Superado el instante de sorpresa, el kender no tardó en advertir que alguien lo arrastraba hacia atrás sobre el suelo polvoriento a fuerza de tirar de la correa de cuero.
Con una rapidez hija de la desesperación, Tas asió la correa y tiró con fuerza; el cuero cedió por una de las costuras. Antes de que Denzil comprendiera lo ocurrido, el kender gateaba en dirección al acceso envuelto en la bruma. Los brazos, la cabeza y los hombros, desaparecieron en los remolinos de la niebla.
Para el semiorco, el efecto fue como si a Tas le hubiesen cercenado la mitad superior del cuerpo y la parte inferior se proyectara desde una pared irisada. Al advertir que también las piernas desaparecían, lo aferró por los tobillos y lo atrajo hacia sí.
El cuerpo no retrocedió ni un milímetro, pero tampoco avanzó. Las piernas enfundadas en las polainas azules patearon con desesperación y se retorcieron en todas direcciones, pero el torso no emergía ni un milímetro de la pared refulgente. Denzil apretó a su presa y tiró de nuevo, esta vez con brutalidad. El cuerpo de Tas retrocedió unos cuantos centímetros, sin quedarse quieto.
Animado por el resultado, el semiorco echó una ojeada en derredor en busca de algo que le sirviera de punto de apoyo. Sus ojos se detuvieron en las estanterías de libros situadas a ambos lados del acceso y, sin soltar las piernas del kender, Denzil se apuntaló con los pies en los extremos de las baldas.
* * *
Unos remolinos de colores palpables rodeaban a Tasslehoff, giraban a su alrededor y lo retorcían de dentro afuera. Sentía los pulmones como si algo vivo se moviera en su interior y le provocara unas cosquillas insoportables. Sólo veía nubes espirales de color blanco, verde esmeralda y lavanda. Su aspecto le recordaba el algodón de azúcar. ¡Qué hermoso!, pensó.

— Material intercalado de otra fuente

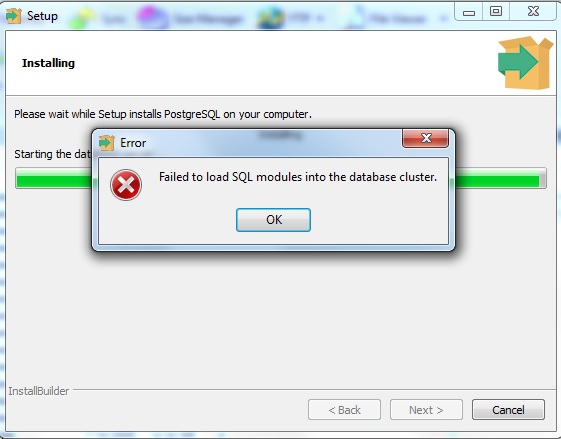Screen dimensions: 561x439
Task: Click the progress bar's right end
Action: click(500, 178)
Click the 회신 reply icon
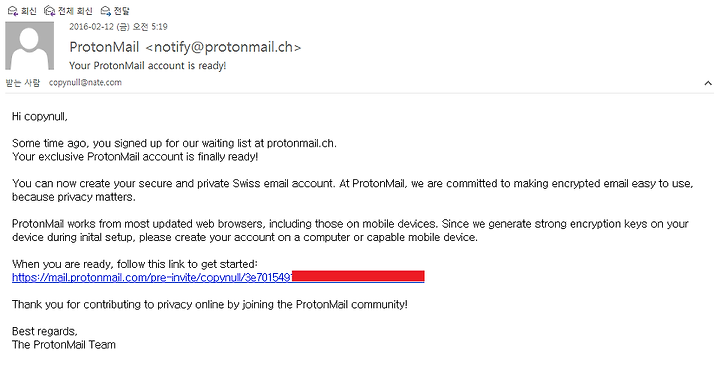Image resolution: width=720 pixels, height=378 pixels. (x=13, y=11)
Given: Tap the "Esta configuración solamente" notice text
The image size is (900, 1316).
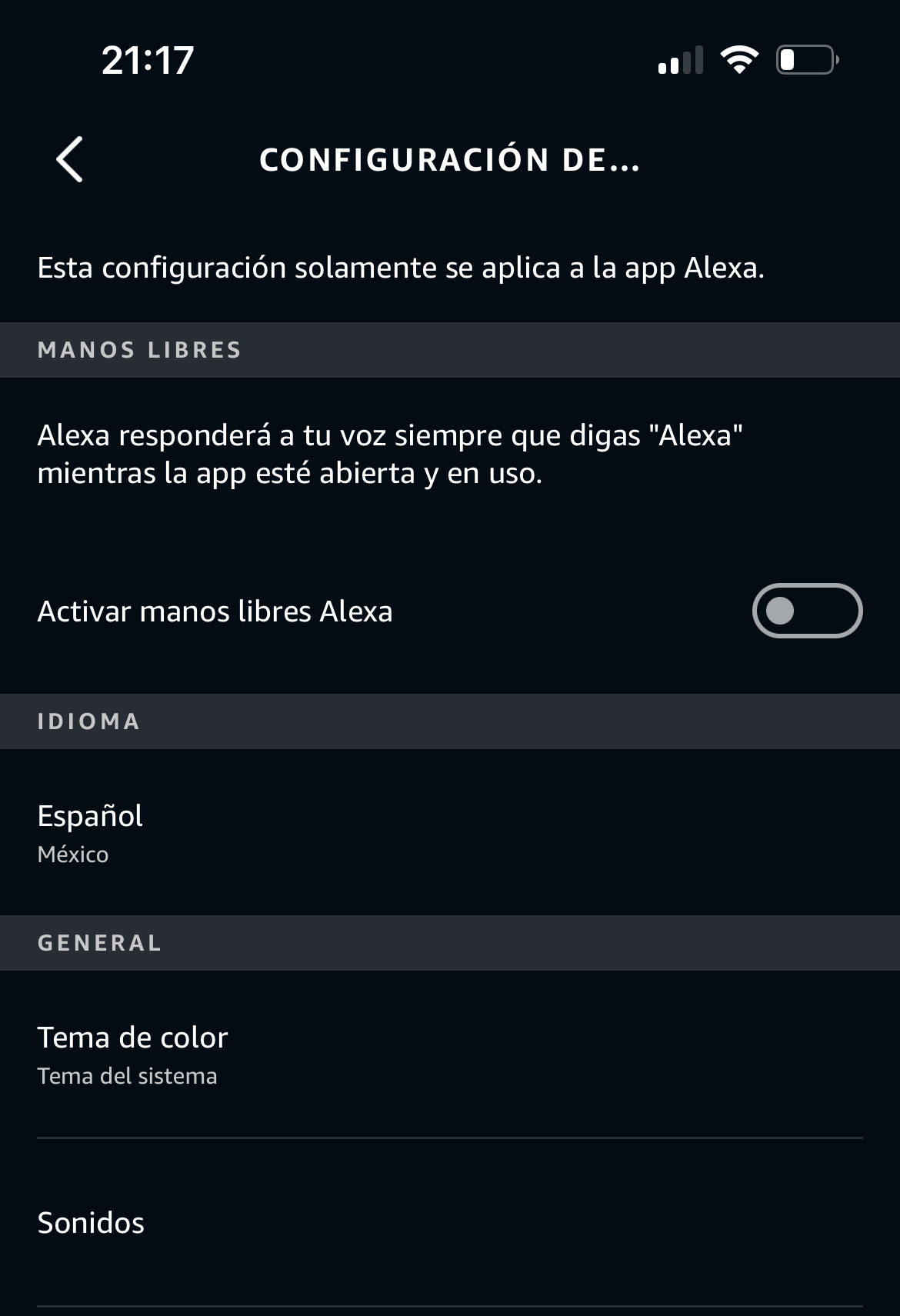Looking at the screenshot, I should [x=401, y=268].
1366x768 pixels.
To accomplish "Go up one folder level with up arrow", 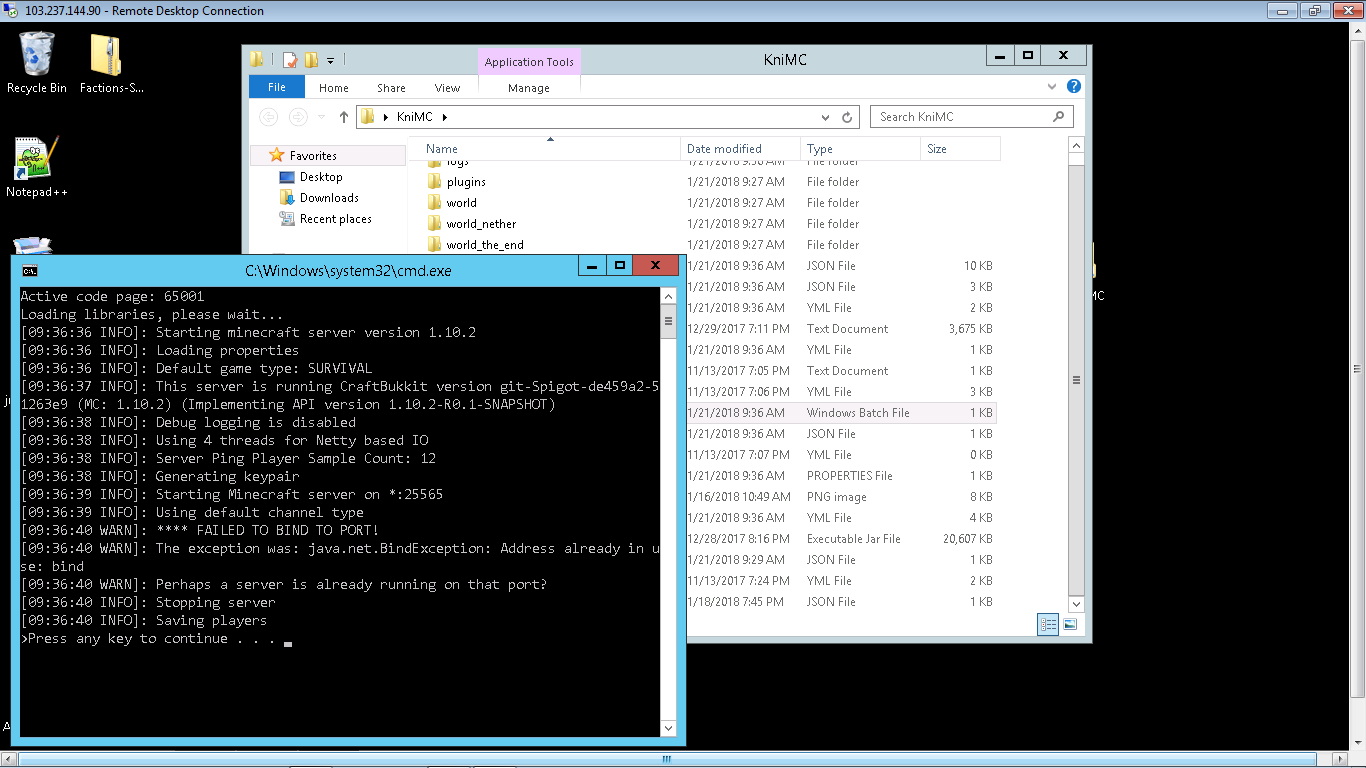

Al instante se quedó helado hasta los huesos por la bruma, la humedad y el sudor de la tensión agotadora. ¡Calor, frío, calor, frío! El kender tiritaba como si tuviera fiebre, los dientes le castañeteaban.
Los giros y remolinos cesaron de forma súbita. Ahora flotaba, aunque todavía era incapaz de discernir dónde era arriba y dónde abajo. Carecía de fuerza para resistirse o mover un solo músculo. Tenía la sensación de estirarse y estirarse y temió romperse en pedazos. Parecía que los pies estuvieran a kilómetros de distancia de la cabeza.
De pronto, atravesó una cortina de arco iris y aterrizó de cabeza sobre un montón de guijarros puntiagudos que despedían un delicioso aroma a tarta. Mientras escupía la grava, gateó con denuedo a fin de ponerse de pie, y entonces descubrió dos cosas sorprendentes que lo intrigaron sobremanera.
La primera, que los supuestos guijarros que escupía sabían a limón, por lo que dedujo que la supuesta grava sobre la que había aterrizado no era tal, sino un montón de caramelos aromatizados con limón. Las golosinas resbalaban entre sus dedos como canicas.
La segunda, que no podía levantarse. Algo persistía en partirlo en dos, y le propinaba violentos tirones de las piernas. Tasslehoff giró sobre sí mismo para descubrir cuál era el problema y se encontró, no con un antagonista como esperaba, sino con un remolino de luz plateada que ocultaba los dos tercios inferiores de su cuerpo.
Gateó para escapar de las volutas luminosas, pero sus esfuerzos resultaron infructuosos. Estaba atrancado con firmeza. Entonces sintió un tirón seco y retrocedió un par de centímetros. El corazón se le encogió con una sensación de temor poco corriente.